A ROWNUM simply returns the sequence number for each row returned in a query, in the order in which rows are returned by that query. Thus, the 1st row has a ROWNUM value of 1 and the 10th row has a ROWNUM value of 10.
An inline view is a type of subquery in which the subquery is embedded in the FROM clause of a calling query (see Chapter 8).
The following query is a Top-N query. All movie titles are selected in the subquery. The query result is trimmed to only four rows before passing over the network. The result is a small sample subset of the potentially much larger inline query.
SELECT * FROM (SELECT TITLE FROM MOVIE ORDER BY TITLE) WHERE ROWNUM < 4;
There are two important points to remember about Top-N queries:
WHERE ROWNUM > n produces a NULL result. The following example will return a result of "no rows selected" (NULL).
SELECT * FROM (SELECT TITLE, RANK, REVIEW_RANK, YEAR FROM MOVIE ORDER BY RANK DESC) WHERE ROWNUM > 4;
CAUTION
WHERE ROWNUM > n will produce no rows. This is a likely trick question!
Top-N queries can be confused by application of an ORDER BY clause. The ROWNUM pseudocolumn filters out all rows but those specified as being less than a specified value. If a sort order is applied to the calling query containing the ROWNUM filter as opposed to the subquery, a spurious result could occur.

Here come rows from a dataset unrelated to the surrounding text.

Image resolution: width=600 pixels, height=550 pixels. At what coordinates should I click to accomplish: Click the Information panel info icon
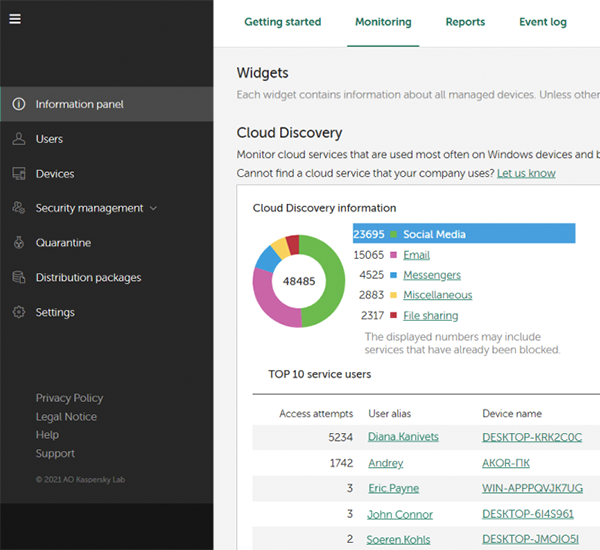tap(19, 104)
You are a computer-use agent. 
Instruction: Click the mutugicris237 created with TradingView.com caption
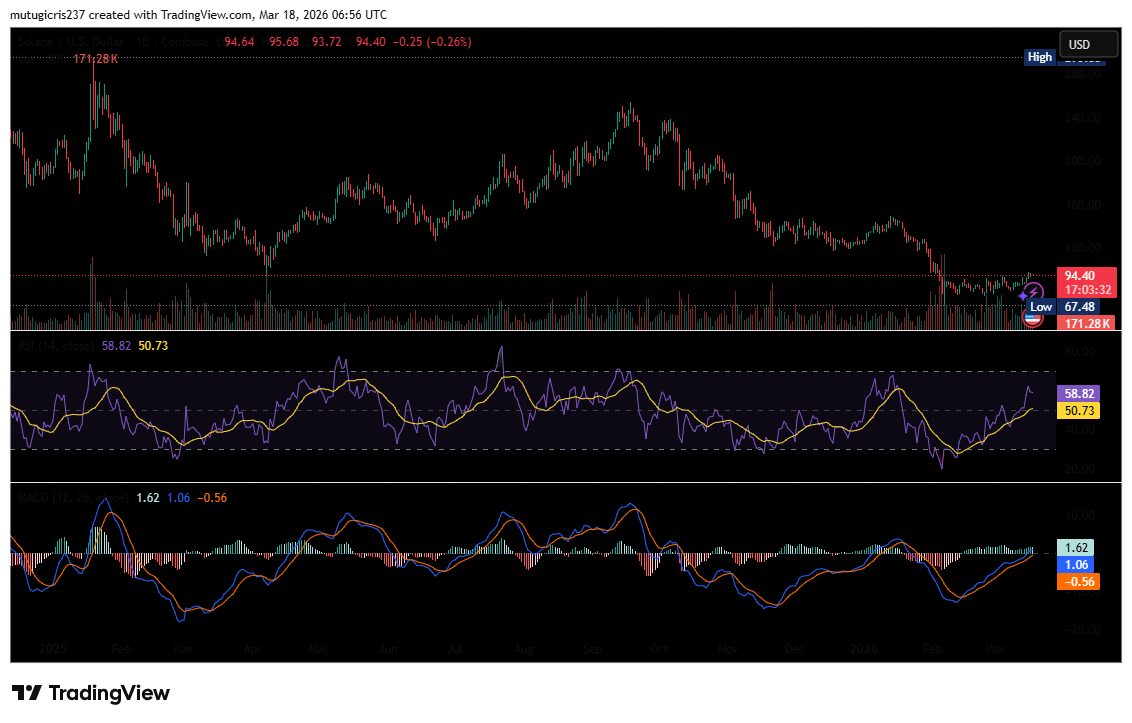click(x=199, y=14)
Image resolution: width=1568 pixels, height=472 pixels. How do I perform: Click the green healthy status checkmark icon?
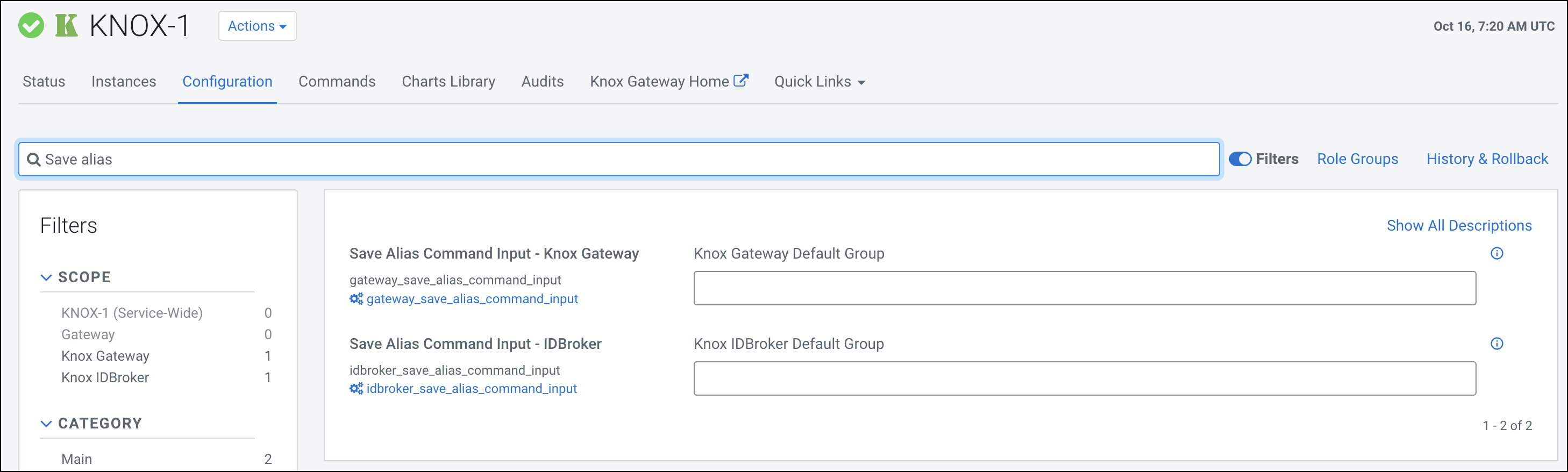(x=31, y=26)
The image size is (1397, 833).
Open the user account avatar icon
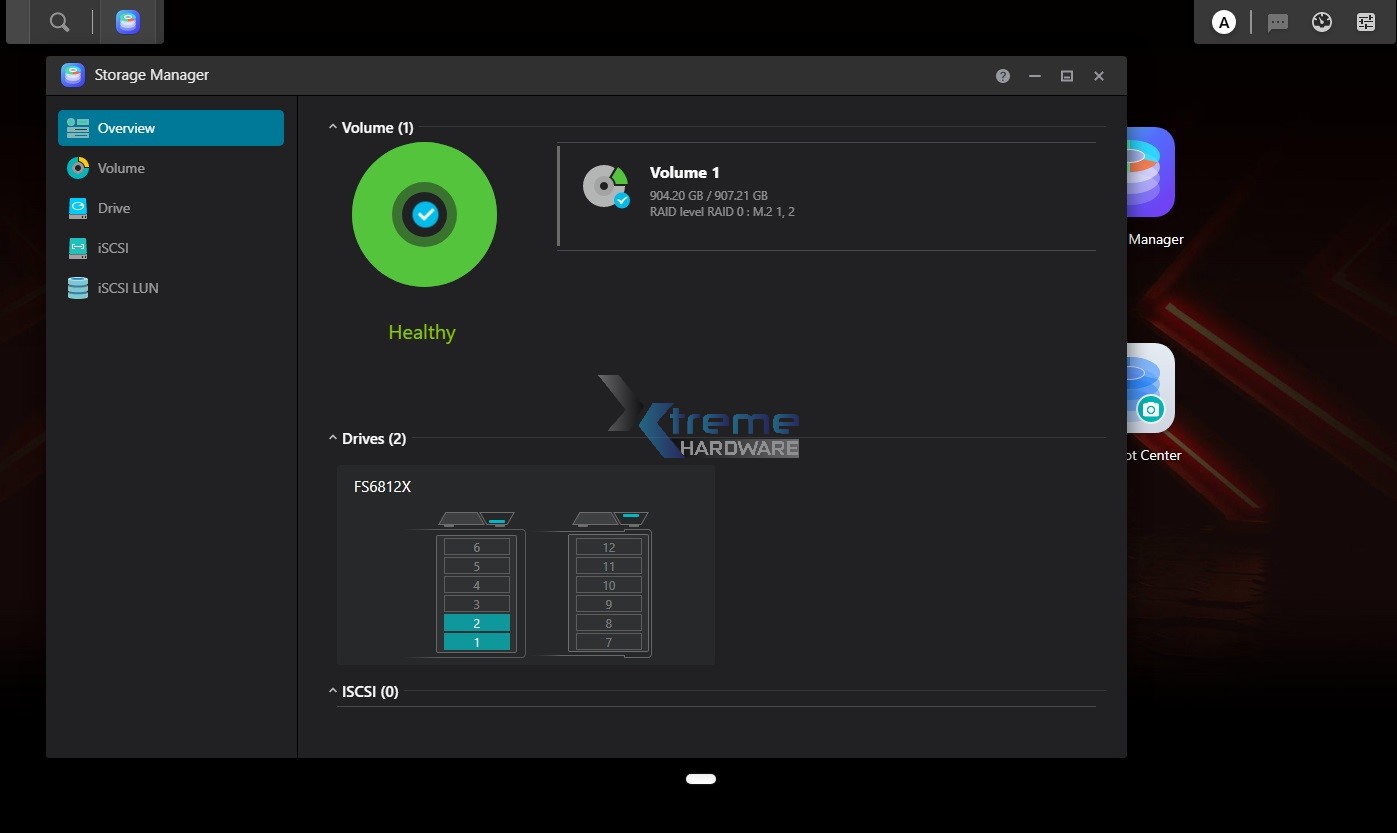pyautogui.click(x=1223, y=22)
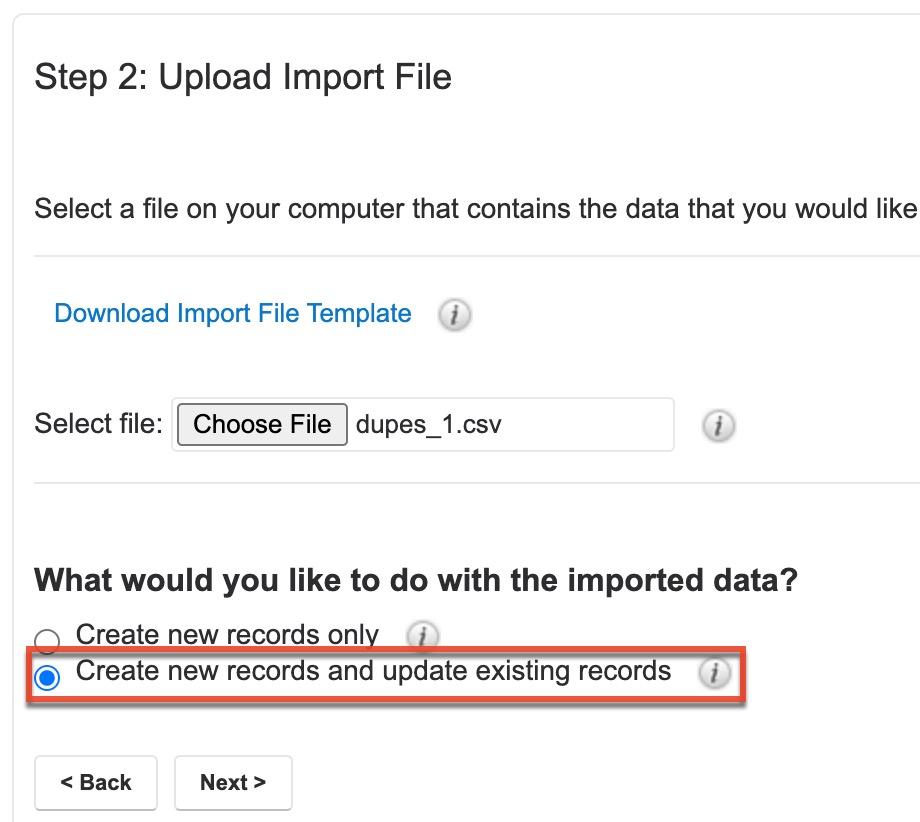Click the Step 2: Upload Import File heading

pos(243,77)
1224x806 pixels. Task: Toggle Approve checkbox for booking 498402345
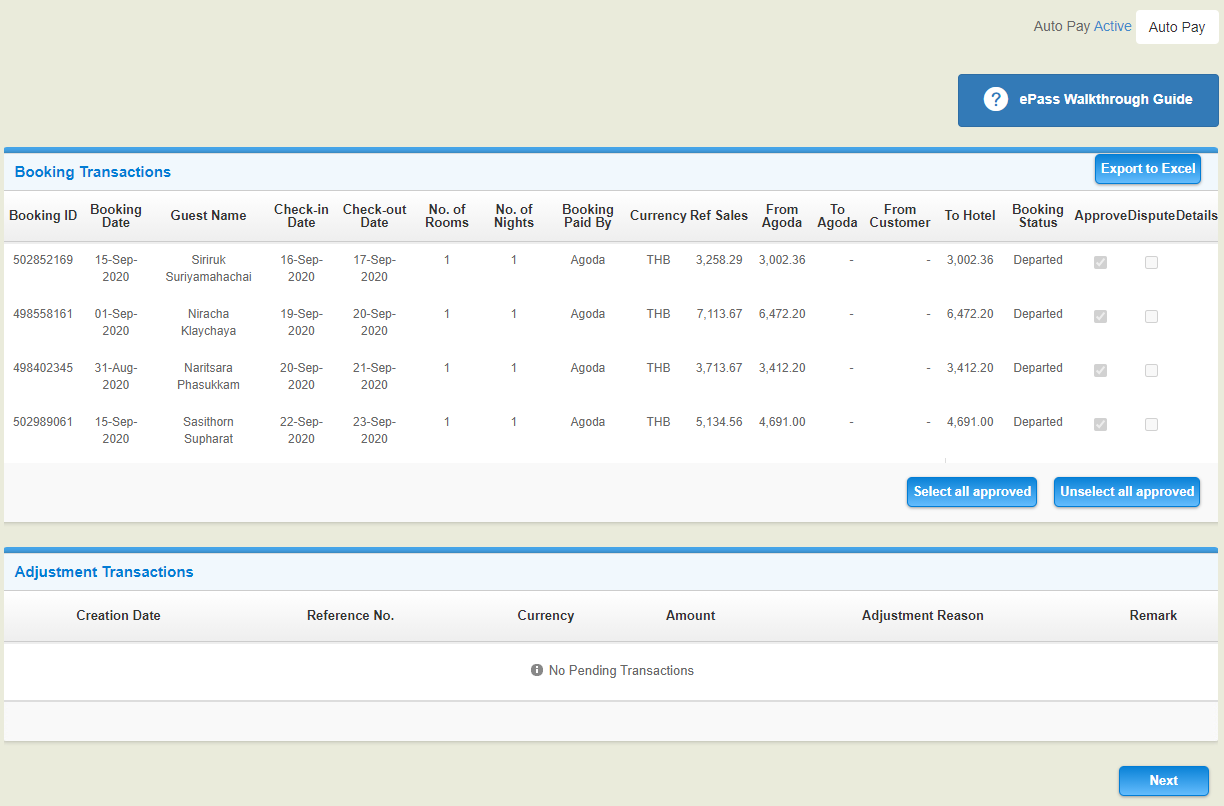click(1101, 370)
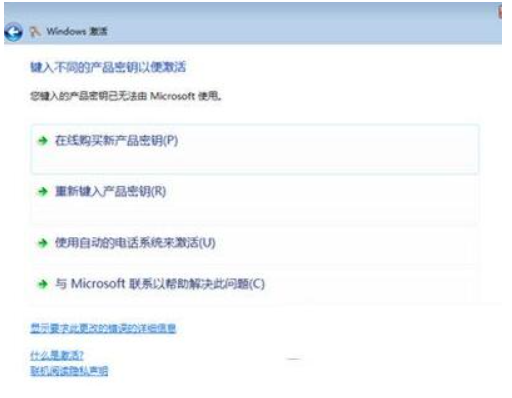
Task: Open 联机阅读隐私声明 link
Action: (x=69, y=371)
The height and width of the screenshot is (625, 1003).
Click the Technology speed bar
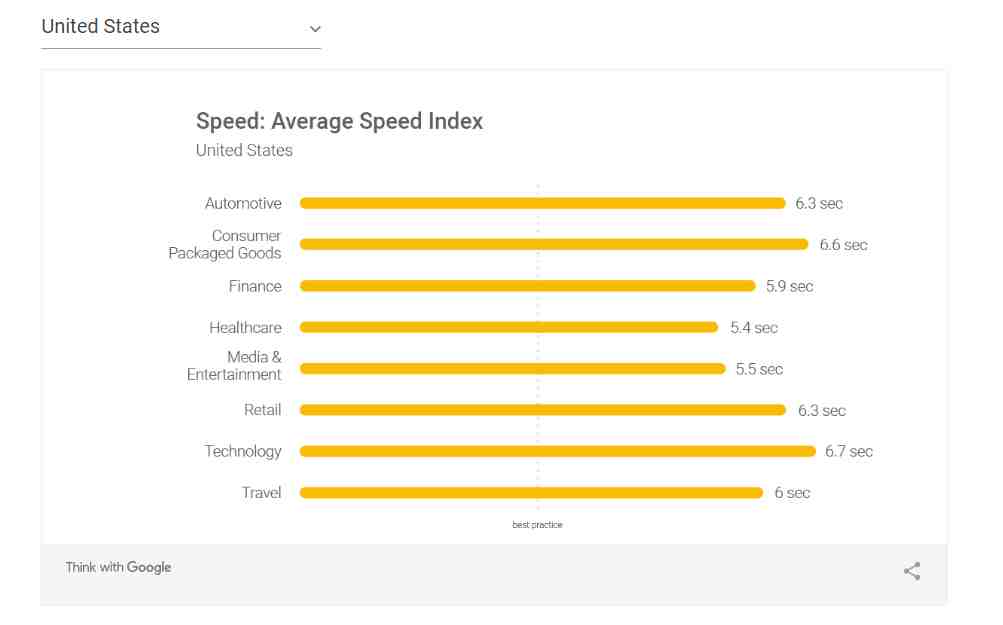557,451
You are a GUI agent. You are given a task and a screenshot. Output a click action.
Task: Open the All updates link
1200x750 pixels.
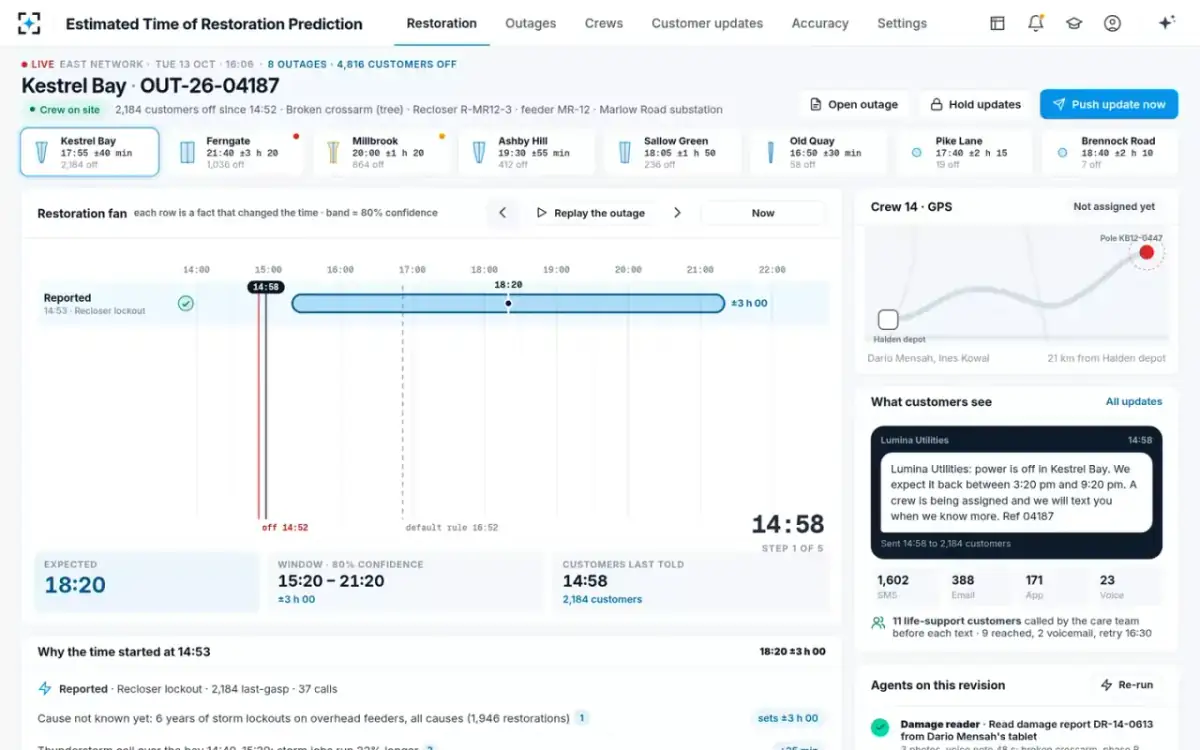pyautogui.click(x=1134, y=402)
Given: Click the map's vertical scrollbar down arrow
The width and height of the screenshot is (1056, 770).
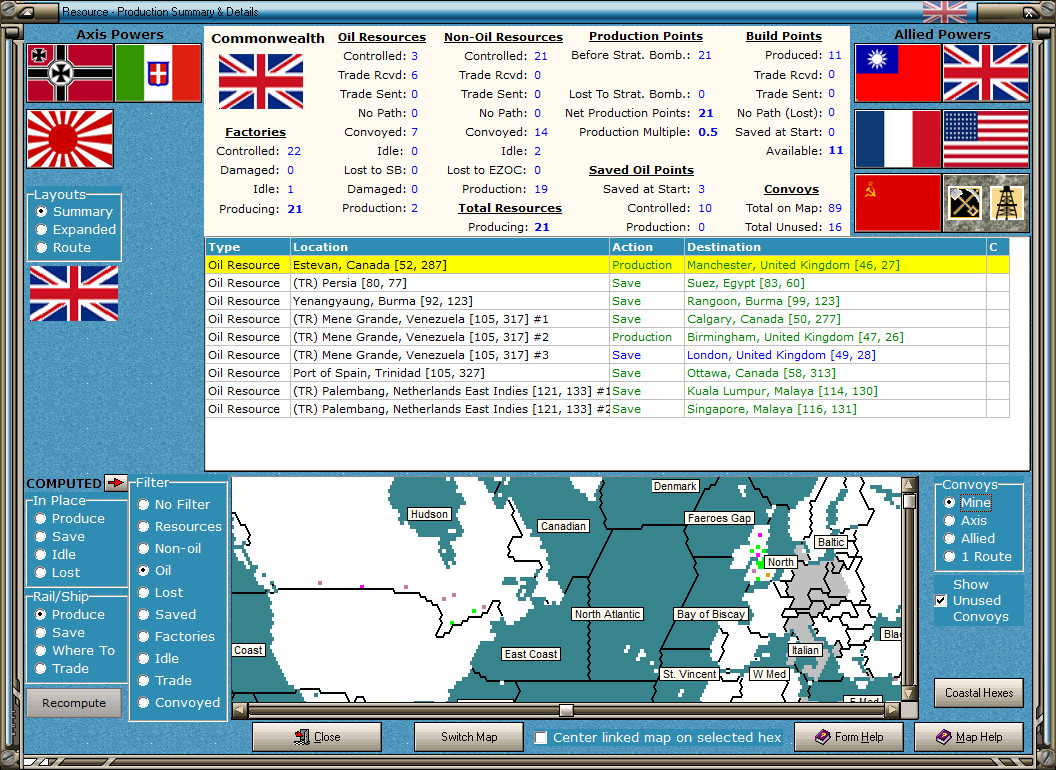Looking at the screenshot, I should pos(909,693).
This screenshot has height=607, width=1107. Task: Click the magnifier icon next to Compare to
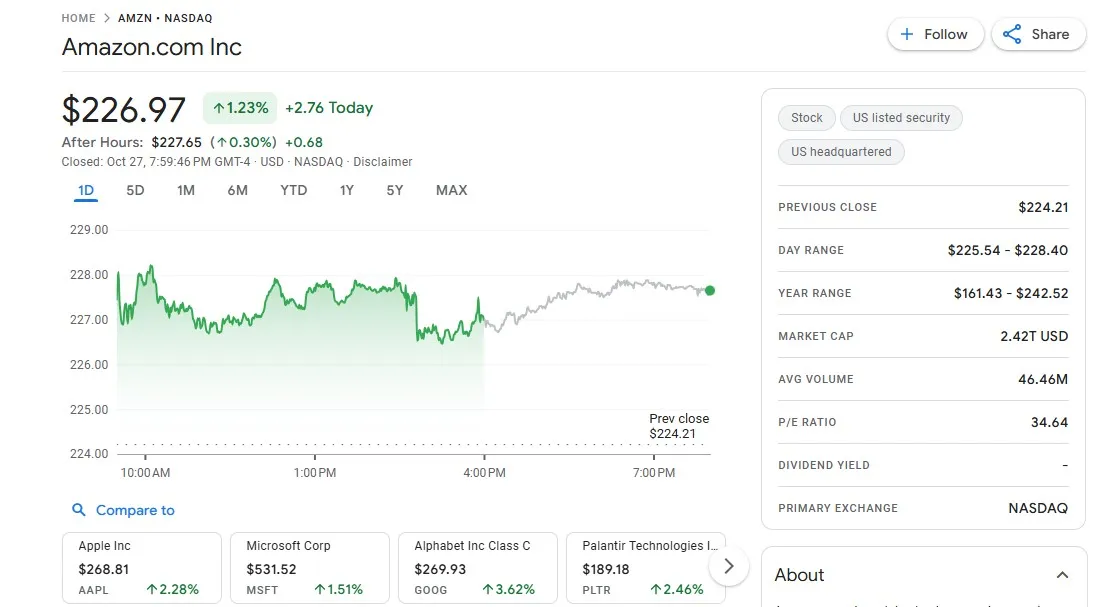(79, 510)
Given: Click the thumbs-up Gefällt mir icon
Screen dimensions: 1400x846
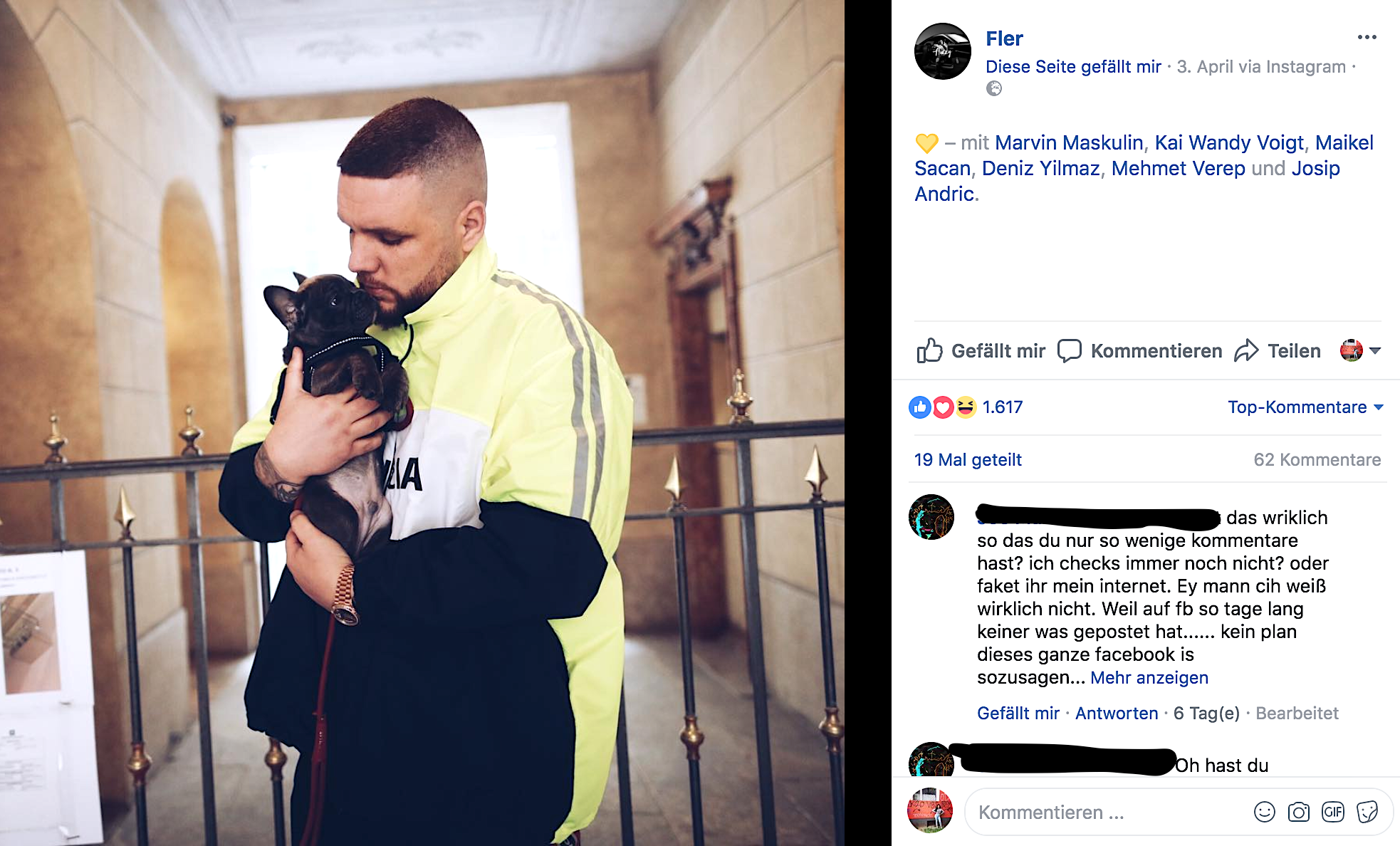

This is aptly demonstrated in Figure 3.4.
Figure 3.4 Top-N queries and placing an ORDER BY clause within an inline view subquery.
CAUTION
Remember to place an ORDER BY clause in the inline view subquery section of a Top-N query. You need to sort results before the ROWNUM comparison.
Figure 3.4 shows a notable difference between placing an ORDER BY clause in an inline view and placing it outside of an inline view. The reason is that the ORDER BY clause in a query will always be executed on the filtered result. In other words, the WHERE clause is always executed before the ORDER BY clause. Obviously, placing an ORDER BY clause inside the inline view resolves this issue.